How Have Surgical Instruments Developed Over Time?

The history of the medical field is a fascinating one. When the slightest thing can mean life or death in this field, looking back at how wrong the brightest minds of the world initially were makes for tense reading. On the other hand, reading about the leaps and bounds forward in medicine can be very comforting. Take a look at our picks for the most interesting cases of surgical tools evolving over time.


The first point of contact between surgeon and patient typically starts with the scalpel. It’s what makes that initial cut into the body, but it wasn’t always so precise and clean with its cuts. The modern medical scalpel wasn’t created until 1915, which is shockingly late into history, considering primitive surgery has been happening globally for centuries. In 1904, King Gillette invented “the best a man can get”, inspiring not only the latest clean-shaven styles but Morgan Parker to split the concept in half. The scalpel was created to have a handle and a removable blade that would allow it to be exchanged between uses and possess extra stability.

So, after years of incisions made with everything from butter knives to swords, the modern scalpel was made, and over a century later, the core model has remained the same, with upgrades in material and variations available.


A retractor is a tool that is used to keep a wound open. It is used to separate or otherwise manipulate flesh or organs to keep the wound open. It is a tool as ancient as the Stone Age where, when fingers weren’t enough, branches or antlers were used to butcher meat and dissect bodies.
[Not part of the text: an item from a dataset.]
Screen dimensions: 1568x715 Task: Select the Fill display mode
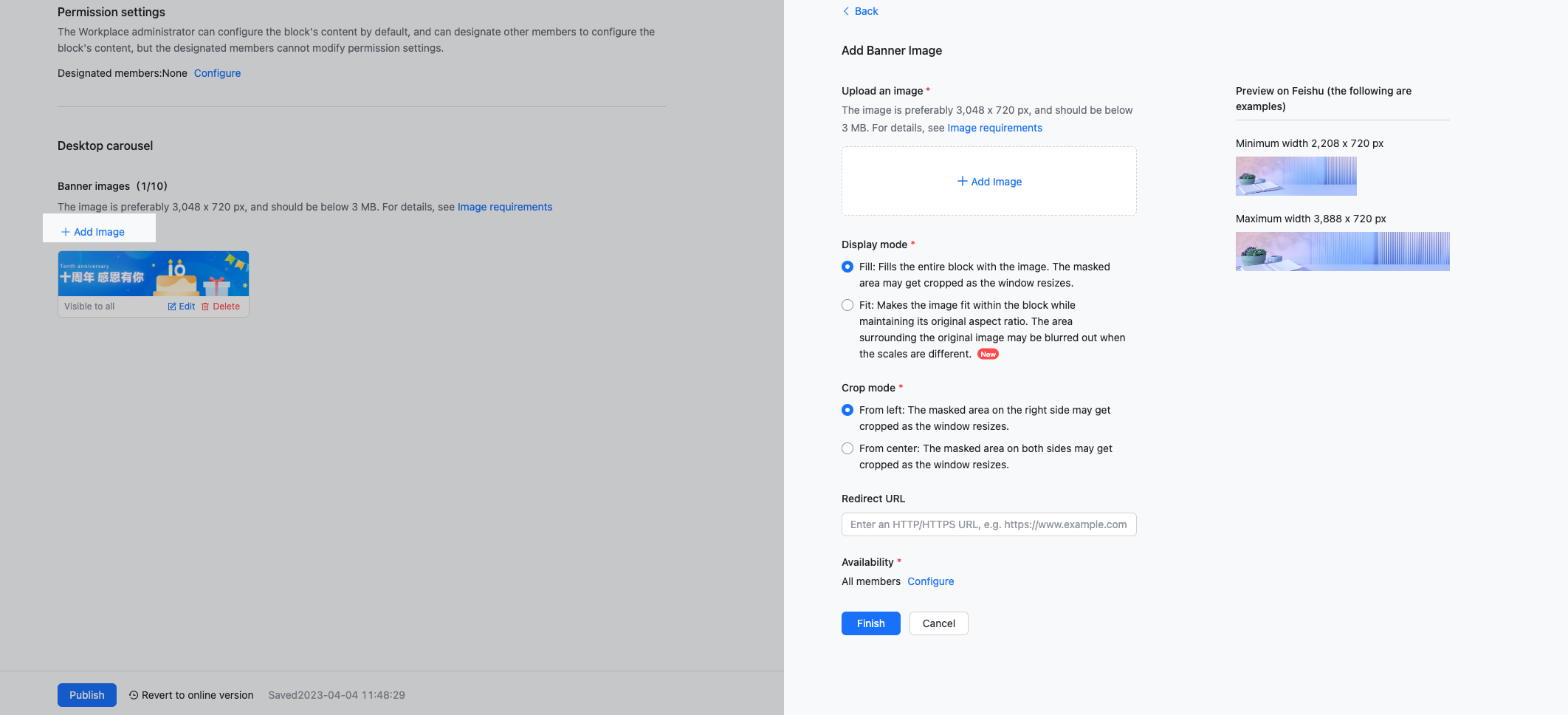point(847,267)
By the times of Ancient Romans, these tools were upgraded to metal for a more intricate and cleaner tool.

Unlike the scalpel, there are loads of variations on how you would go about holding the body in place to work. Hooks, straight barriers, and circular barriers are all used to keep the area open and visible. These retractors can be used in a variety of ways. One recent and important innovation is the surgical retractor from June Medical. It’s self-retaining, as in it doesn’t need anyone holding onto it. Whereas other models are held in place by an extra pair of hands or even sometimes a robot, the self-retaining retractor allows for one less person in the room. This is important because fewer people in the room mean less chance of contamination.
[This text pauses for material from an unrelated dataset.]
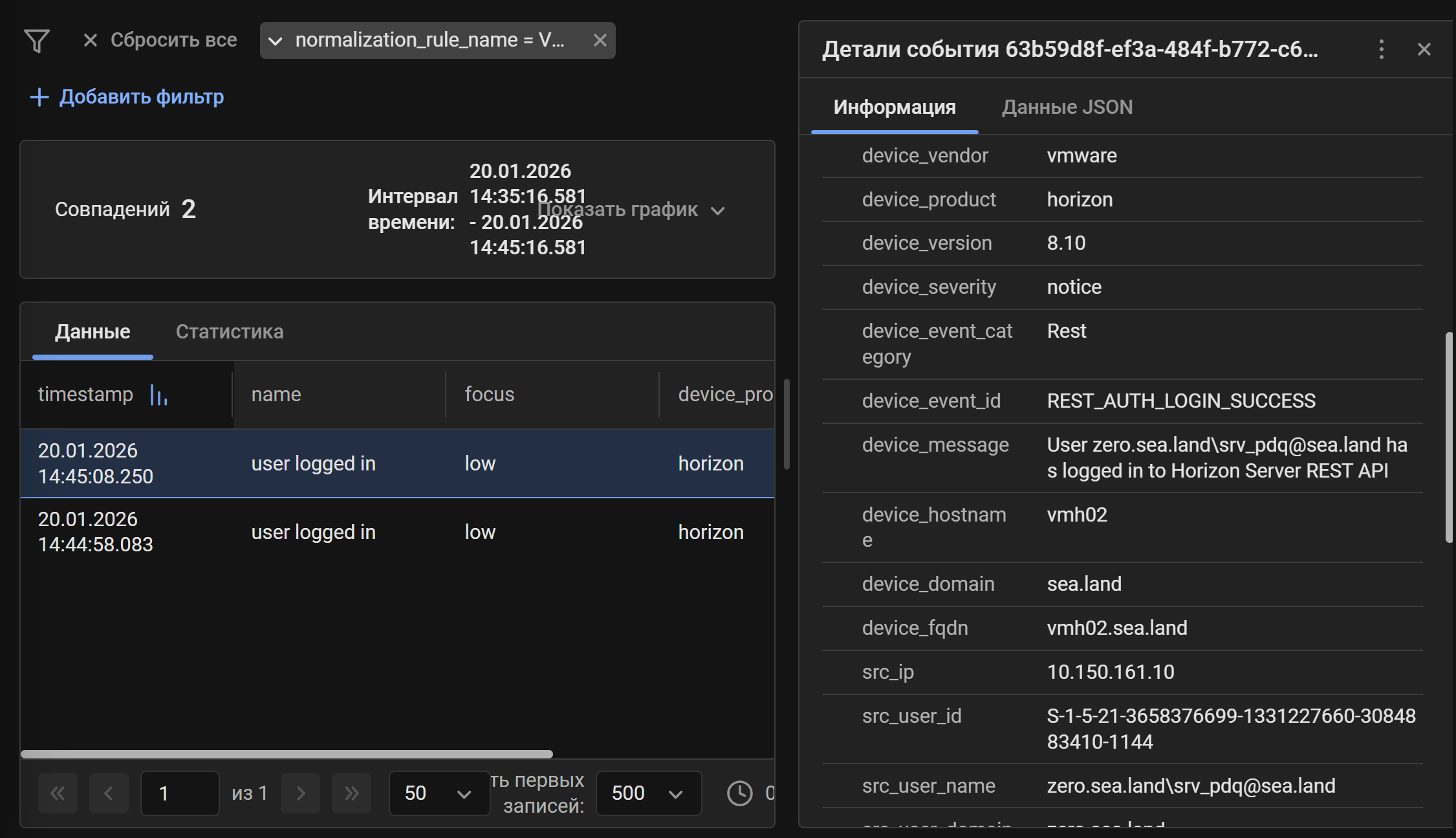Click Сбросить все to clear filters

point(173,39)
A clamp is easy to explain, given the rest of us have to use them in the real world too. They are a means of temporarily fixing two things together or shutting something that shouldn’t be open. In DIY, that can be a leaking hose, but in medicine, it’s commonly an open artery. The surgical clamp today is a broad term that covers clamps that hold sponges, clamps that control bleeding, clamps for gripping tissue, and even more uses.

The most common you might have seen look like a set of scissors, with the complete opposite purpose. Where scissors separate, clamps bring them together.